# OBJECTIVE
Rewrite the data below, swapping every "fullscreen icon" for "full-screen button" and keeping everything else the same. Omit the pictures from your answer.

Recorded data

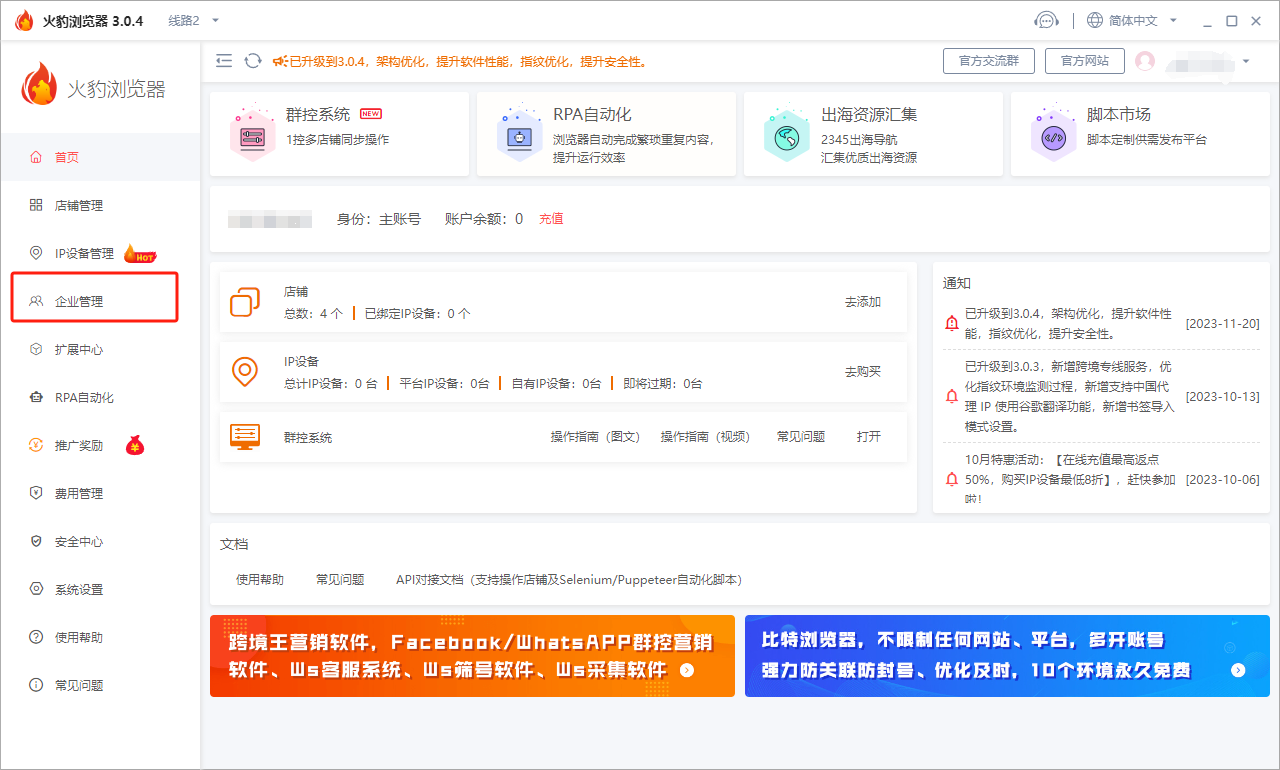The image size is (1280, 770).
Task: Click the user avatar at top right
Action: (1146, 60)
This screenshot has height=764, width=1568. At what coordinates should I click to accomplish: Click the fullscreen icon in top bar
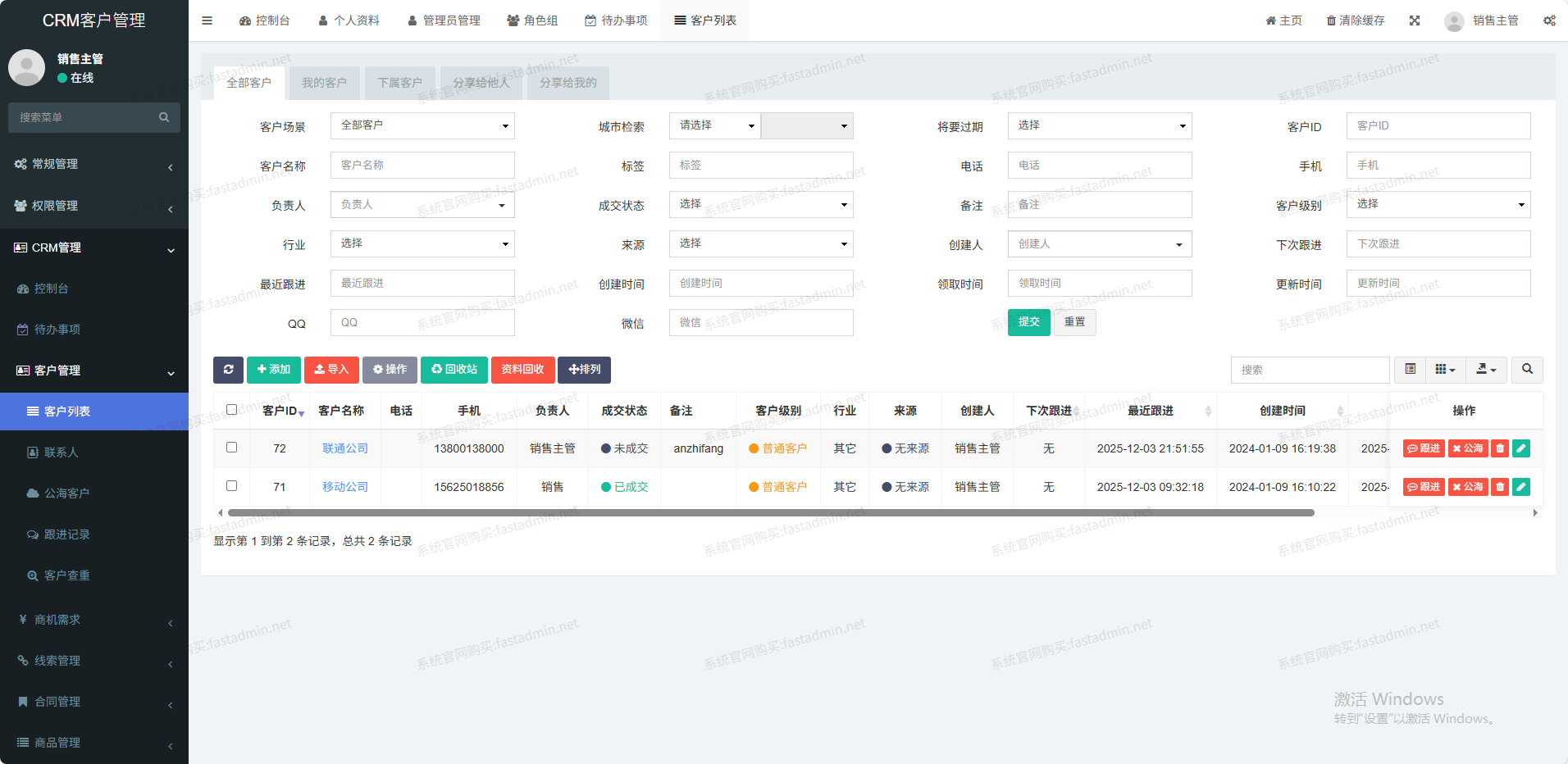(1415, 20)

# FINISHED TASK
The image size is (1280, 770).
Task: Click the user avatar at top right
Action: (1146, 60)
This screenshot has height=764, width=1568. At what coordinates should I click to accomplish: Click the full-screen button in top bar
(1415, 20)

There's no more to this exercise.